Le couple central de la Forêt de Mogari n’est pourtant pas celui-là. Shigeki est entouré des soins d’une nouvelle assistante, Machiko. Elle-même a perdu son jeune fils, ce qui ajoute de la compassion à l’attention qu’elle porte au veuf. Dans une séquence d’une époustouflante beauté, où le cadre de la caméra sublime la végétation ordonnée de plants d’arbustes sur une colline, Shigeki et Machiko se livrent à une partie joyeuse de cache-cache, où les corps s’ébrouent, parenthèse de vie véritablement au présent pour le vieil homme.

Mais ce qui doit se jouer entre eux nécessite un autre paysage, moins domestiqué par l’homme. Au cours d’une promenade en voiture, celle-ci est immobilisée par une pierre échouée sur la route. Machiko se trouve insensiblement entraînée par Shigeki dans la forêt, où ils finissent par s’égarer.

La forêt pourrait se transformer en lieu hostile, la nuit et le froid venant. Shigeki et Machiko y traversent effectivement des épreuves, mais celles-ci les rapprochent encore. Sous une pluie drue, traversant un ruisseau, Machiko est prise de panique, se remémorant la façon dont est mort son fils, emporté par un courant. Le vieil homme lui caresse alors les cheveux d’un geste bourru et protecteur. Réciproquement, à la nuit tombée, Shigeki étant transi, Machiko, sans autre solution, se dénude le haut du corps pour réchauffer celui du vieux. Ces deux gestes relèvent d’une humanité première, vitale. Ils sont beaux par leur spontanéité et leur simplicité. Ils sont aussi en harmonie avec la manière de filmer de Naomi Kawase : discrète, fluide, sa caméra accompagne ses personnages sans effets, sans s’imposer. Elle reçoit ce qui vient d’eux, comme s’il s’agissait d’un don. « Il n’y a pas de règles formelles, tu sais » , dit une collègue à Machiko, phrase qu’il faut aussi entendre d’un point de vue esthétique.

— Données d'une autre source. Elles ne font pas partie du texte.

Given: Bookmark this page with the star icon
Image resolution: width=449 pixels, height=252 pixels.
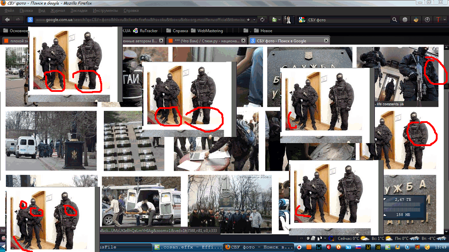Looking at the screenshot, I should click(249, 20).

En réalité, la forêt se révèle être un abri apaisant, l’aboutissement d’un long chemin qui mène vers la sérénité. Mogari, est-il dit en conclusion du film, aurait pour étymologie « Mo Agari, la fin du deuil » . Même s’il se perd, Shigeki semble poussé par une nécessité ou une évidence. Il a pris avec lui un grand sac jaune, qui contient des effets ayant appartenu à sa femme, ses carnets, une petite boîte à musique… Machiko comprend que l’homme est arrivé à son terme lorsqu’ils atteignent enfin la tombe de Mako. En pleine forêt. En pleine terre grasse que le vieillard se met à son tour à creuser. Le temps est venu de la rejoindre. Le temps du repos, de la libération. De la légèreté de l’âme. Les êtres sont enfin en accord avec les éléments. Car ils sont les éléments. La Forêt de Mogari est un film miraculeux.